10 Jezus wees nog zeventig andere leerlingen aan. Hij stuurde hen twee aan twee vooruit naar de dorpen en steden waar Hij langs zou komen. Hij zei tegen hen: ‘Vraag God meer arbeiders te sturen om de oogst binnen te halen. Want er moet veel geoogst worden, maar er zijn te weinig arbeiders. Ga dan en vergeet niet dat Ik jullie er op uitstuur als lammeren tussen de wolven. Neem geen geld mee, geen tas en zelfs geen extra sandalen. Laat je niet ophouden door iemand te groeten. Breng vrede in elk huis dat je binnengaat. Woont daar een vredelievend man, dan zal je vrede over hem komen. Zo niet, dan komt die vrede bij je terug. Wanneer je in een dorp komt, ga dan niet van het ene adres naar het andere. Blijf logeren in hetzelfde huis en eet en drink wat je wordt voorgezet. Een arbeider moet zijn loon hebben. Als jullie in een stad gastvrij worden ontvangen, moet je dit doen: eet zonder bezwaar wat je wordt voorgezet. Genees de zieken. En zeg tegen de mensen dat het Koninkrijk van God heel dichtbij is gekomen. 10 Maar als ze in een stad niets van jullie willen weten, ga dan door de straten en zeg: 11 “Kijk, dit is stof van jullie stad! Wij schudden het van onze voeten! Het is afgelopen met jullie! Vergeet nooit hoe dicht het Koninkrijk van God bij jullie is geweest!” 12 Op de vreselijke dag van het grote oordeel zal het voor zoʼn stad erger zijn dan voor het beruchte Sodom. 13 Och Chorazin! Och Betsaïda! Hoe verschrikkelijk is het! Want als de steden Tyrus en Sidon de geweldige wonderen hadden gezien die Ik bij u heb gedaan, dan zouden zij zich allang van de zonde hebben afgekeerd. Van berouw over hun slechte leven zouden zij in zak en as zitten. 14 Nee, voor Tyrus en Sidon zal het op de dag van het grote oordeel niet zo zwaar zijn als voor u. 15 En wat moet Ik van Kafarnaüm zeggen? Zal het worden verheerlijkt tot in de hemel? Nee, het zal verzinken in het dodenrijk.’

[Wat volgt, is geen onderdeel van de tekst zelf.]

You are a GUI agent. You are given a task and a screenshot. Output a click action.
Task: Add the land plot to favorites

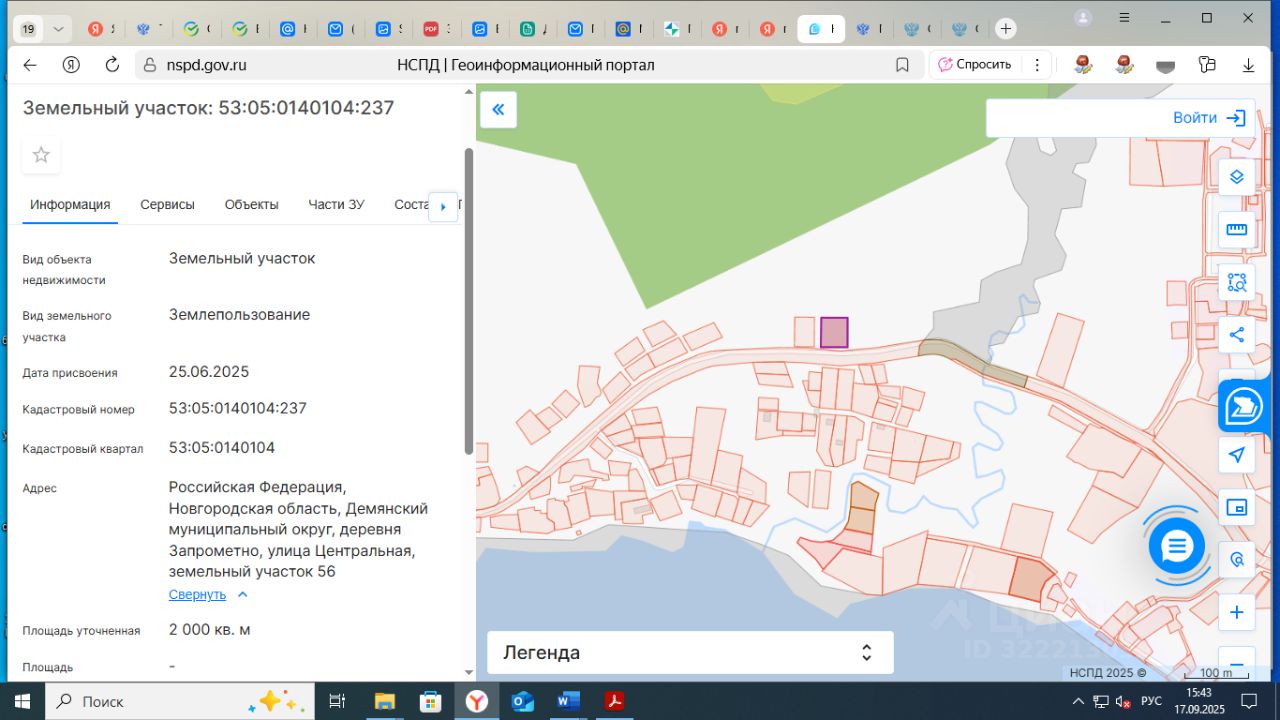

16 Tegen zijn leerlingen zei Hij: ‘Wie naar jullie luistert, hoort Mij. Wie jullie negeert, negeert Mij. En wie Mij negeert, negeert God die Mij heeft gestuurd.’

17 Na verloop van tijd kwamen de zeventig leerlingen weer bij Hem terug. ‘Here,’ zeiden zij opgetogen, ‘als wij uw naam gebruiken, doen zelfs de boze geesten wat wij zeggen!’ 18 Hij antwoordde: ‘Ik zag Satan als een bliksemschicht uit de hemel vallen. 19 Ik heb jullie macht gegeven over al de krachten van de vijand. Jullie zullen slangen en schorpioenen vertrappen. Niets, werkelijk niets, zal jullie kwaad doen. 20 Maar jullie moeten niet zozeer blij zijn dat de boze geesten doen wat jullie zeggen. Waar jullie vooral blij om moeten zijn, is dat jullie namen in de hemel geregistreerd staan.’

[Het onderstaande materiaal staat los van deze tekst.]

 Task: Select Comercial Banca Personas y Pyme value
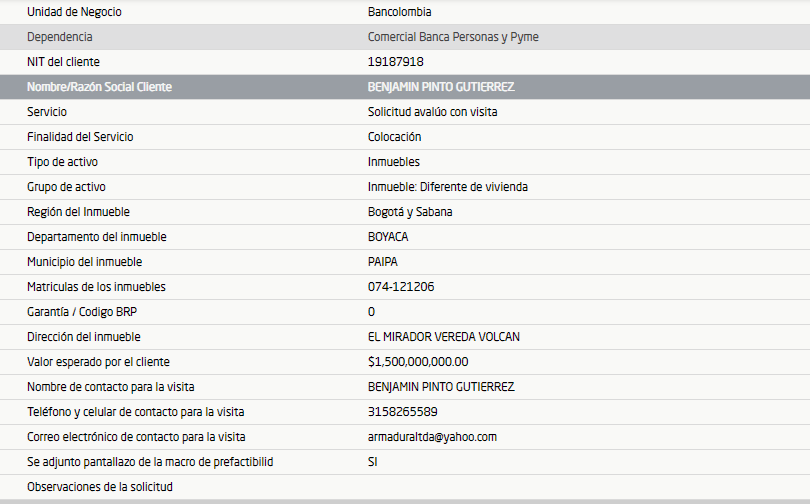click(x=453, y=37)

21 Op dat moment bracht de Heilige Geest in Jezus een geweldige blijdschap teweeg. Hij sprak: ‘Vader! Heer van hemel en aarde! Dank U wel dat U de waarheid hebt verborgen voor wijzen en geleerden, maar aan kleine kinderen hebt bekendgemaakt. Dank U, Vader, zo hebt U het gewild. 22 Mijn Vader heeft Mij alles toevertrouwd. Niemand weet wie Ik ben, behalve de Vader. En niemand weet wie de Vader is, behalve Ik en de mensen aan wie Ik het wil bekendmaken.’

23 Daarna keek Hij zijn leerlingen aan en zei: ‘Het is een enorm voorrecht dat jullie dit allemaal mogen zien. 24 Vele profeten en koningen hebben ernaar verlangd te zien wat jullie zien en te horen wat jullie horen. Maar zij konden het niet.’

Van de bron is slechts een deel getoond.